California Senate Bill 477 (Canella)
The Transportation Agency of Monterey County (“TAMC”) has sponsored
legislation, SB 477, to enable the Capitol Corridor service to be extended to
Salinas. The legislation setting up the state corridor JPAs sets geographic
limits to their operations so this bill is required to run trains between San
Jose and Salinas. This bill will also enable the operation of a Coast Daylight
service by bridging the legislative gap between the LOSSAN limit, San Luis
Obispo, and San Jose. RailPAC strongly supports this. I’ll be testifying at
the LOSSAN Board on Monday 17th April and at the Senate transportation
Committee hearing in Sacramento April 25th.

For your information, below is my testimony to the LOSSAN Board,
followed by the LOSSAN staff report and the legislative bill summary.

Chairman Krantz and Board members, Paul Dyson, President of RailPAC.
-*-*-
Set problem 1
Reproduce the SB 477 text word for word, from "For your information, below" up to and including "President of RailPAC.".
Set problem 2
Answer these questions from the SB 477 text:
(a) Which agency sponsored SB 477?
(b) Which city is given as the LOSSAN limit?
(c) In what city will the Senate transportation Committee hearing take place?
-*-*-
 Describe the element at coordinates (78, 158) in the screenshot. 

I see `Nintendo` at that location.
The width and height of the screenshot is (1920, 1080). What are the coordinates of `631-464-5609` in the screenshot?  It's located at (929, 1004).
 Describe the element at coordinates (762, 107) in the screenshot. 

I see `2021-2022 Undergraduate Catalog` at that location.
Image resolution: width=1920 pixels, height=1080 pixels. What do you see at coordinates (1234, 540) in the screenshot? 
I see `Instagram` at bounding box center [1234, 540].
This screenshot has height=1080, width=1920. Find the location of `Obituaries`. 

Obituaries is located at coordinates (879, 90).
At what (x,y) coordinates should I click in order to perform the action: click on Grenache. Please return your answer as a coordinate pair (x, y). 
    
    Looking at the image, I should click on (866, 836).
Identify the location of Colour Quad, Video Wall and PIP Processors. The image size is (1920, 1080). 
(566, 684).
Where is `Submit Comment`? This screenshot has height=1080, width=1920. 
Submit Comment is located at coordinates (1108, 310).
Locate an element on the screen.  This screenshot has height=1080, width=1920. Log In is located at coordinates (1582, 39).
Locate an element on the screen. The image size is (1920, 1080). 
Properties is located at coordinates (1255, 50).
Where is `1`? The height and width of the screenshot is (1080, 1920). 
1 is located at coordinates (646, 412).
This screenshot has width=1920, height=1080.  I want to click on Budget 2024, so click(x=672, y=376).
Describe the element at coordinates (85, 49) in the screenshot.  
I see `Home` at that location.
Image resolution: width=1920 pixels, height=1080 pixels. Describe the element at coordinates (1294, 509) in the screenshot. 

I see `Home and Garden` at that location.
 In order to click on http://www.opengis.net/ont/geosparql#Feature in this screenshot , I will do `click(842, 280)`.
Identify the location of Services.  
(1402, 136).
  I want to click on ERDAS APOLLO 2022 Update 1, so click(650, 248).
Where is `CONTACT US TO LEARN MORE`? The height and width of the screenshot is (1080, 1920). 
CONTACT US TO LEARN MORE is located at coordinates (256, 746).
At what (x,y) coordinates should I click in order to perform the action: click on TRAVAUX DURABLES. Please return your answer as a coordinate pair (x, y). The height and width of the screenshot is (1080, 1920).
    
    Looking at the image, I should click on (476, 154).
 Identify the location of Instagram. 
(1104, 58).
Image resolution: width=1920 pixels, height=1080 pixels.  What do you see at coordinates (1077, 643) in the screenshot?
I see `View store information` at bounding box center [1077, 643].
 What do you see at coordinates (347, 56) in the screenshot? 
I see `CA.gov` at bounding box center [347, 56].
-*-*-
Exercise answer 1
For your information, below is my testimony to the LOSSAN Board,
followed by the LOSSAN staff report and the legislative bill summary.

Chairman Krantz and Board members, Paul Dyson, President of RailPAC.

Exercise answer 2
(a) The Transportation Agency of Monterey County (TAMC)
(b) San Luis Obispo
(c) Sacramento